:: Exercise data
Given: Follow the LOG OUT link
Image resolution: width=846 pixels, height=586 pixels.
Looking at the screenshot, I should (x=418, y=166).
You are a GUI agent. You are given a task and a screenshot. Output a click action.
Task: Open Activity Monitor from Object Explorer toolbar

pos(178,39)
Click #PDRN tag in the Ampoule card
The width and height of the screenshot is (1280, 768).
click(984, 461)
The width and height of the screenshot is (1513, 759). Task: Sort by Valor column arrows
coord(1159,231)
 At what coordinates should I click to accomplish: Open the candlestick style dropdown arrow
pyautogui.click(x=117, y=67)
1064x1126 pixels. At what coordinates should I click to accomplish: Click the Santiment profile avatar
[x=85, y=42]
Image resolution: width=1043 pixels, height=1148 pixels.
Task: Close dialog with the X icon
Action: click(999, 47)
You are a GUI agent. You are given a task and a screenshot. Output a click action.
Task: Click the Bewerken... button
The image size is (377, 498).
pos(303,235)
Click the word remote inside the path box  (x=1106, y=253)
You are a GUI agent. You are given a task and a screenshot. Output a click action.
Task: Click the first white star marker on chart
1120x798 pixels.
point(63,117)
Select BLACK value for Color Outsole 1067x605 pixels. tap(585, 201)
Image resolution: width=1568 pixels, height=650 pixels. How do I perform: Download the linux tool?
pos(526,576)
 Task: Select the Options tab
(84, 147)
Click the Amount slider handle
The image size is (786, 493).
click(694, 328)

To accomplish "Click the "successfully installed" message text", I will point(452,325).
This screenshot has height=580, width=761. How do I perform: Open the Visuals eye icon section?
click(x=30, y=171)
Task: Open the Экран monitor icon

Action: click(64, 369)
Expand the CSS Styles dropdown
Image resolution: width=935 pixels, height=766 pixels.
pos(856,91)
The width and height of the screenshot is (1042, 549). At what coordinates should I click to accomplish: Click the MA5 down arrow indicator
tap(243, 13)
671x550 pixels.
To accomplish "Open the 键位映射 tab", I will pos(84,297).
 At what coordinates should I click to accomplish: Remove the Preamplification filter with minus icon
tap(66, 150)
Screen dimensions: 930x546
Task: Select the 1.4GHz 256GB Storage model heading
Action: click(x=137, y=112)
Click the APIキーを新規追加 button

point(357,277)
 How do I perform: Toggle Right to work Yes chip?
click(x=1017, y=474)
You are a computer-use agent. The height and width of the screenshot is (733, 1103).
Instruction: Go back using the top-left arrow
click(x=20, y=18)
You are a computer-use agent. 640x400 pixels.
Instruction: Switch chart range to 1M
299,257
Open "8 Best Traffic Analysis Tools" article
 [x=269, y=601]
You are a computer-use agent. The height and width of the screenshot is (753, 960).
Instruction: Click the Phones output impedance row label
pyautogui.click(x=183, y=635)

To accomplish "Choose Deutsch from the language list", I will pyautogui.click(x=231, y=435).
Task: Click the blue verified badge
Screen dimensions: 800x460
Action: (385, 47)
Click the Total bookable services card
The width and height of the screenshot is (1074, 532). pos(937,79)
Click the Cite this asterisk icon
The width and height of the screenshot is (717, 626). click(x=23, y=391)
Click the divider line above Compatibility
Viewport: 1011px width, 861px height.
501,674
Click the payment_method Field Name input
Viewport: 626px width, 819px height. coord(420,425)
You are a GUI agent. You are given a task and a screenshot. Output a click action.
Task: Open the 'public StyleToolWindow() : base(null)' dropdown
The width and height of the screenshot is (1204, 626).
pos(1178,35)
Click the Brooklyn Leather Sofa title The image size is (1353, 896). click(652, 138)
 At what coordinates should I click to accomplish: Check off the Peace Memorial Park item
::::
— Task to complete —
From the data above, copy out every line with the string "computer" in it.

— The answer —
You are a computer-use agent. The height and width of the screenshot is (733, 1103).
You are a computer-use agent. 640x400 pixels.
You are a computer-use agent. The height and width of the screenshot is (753, 960).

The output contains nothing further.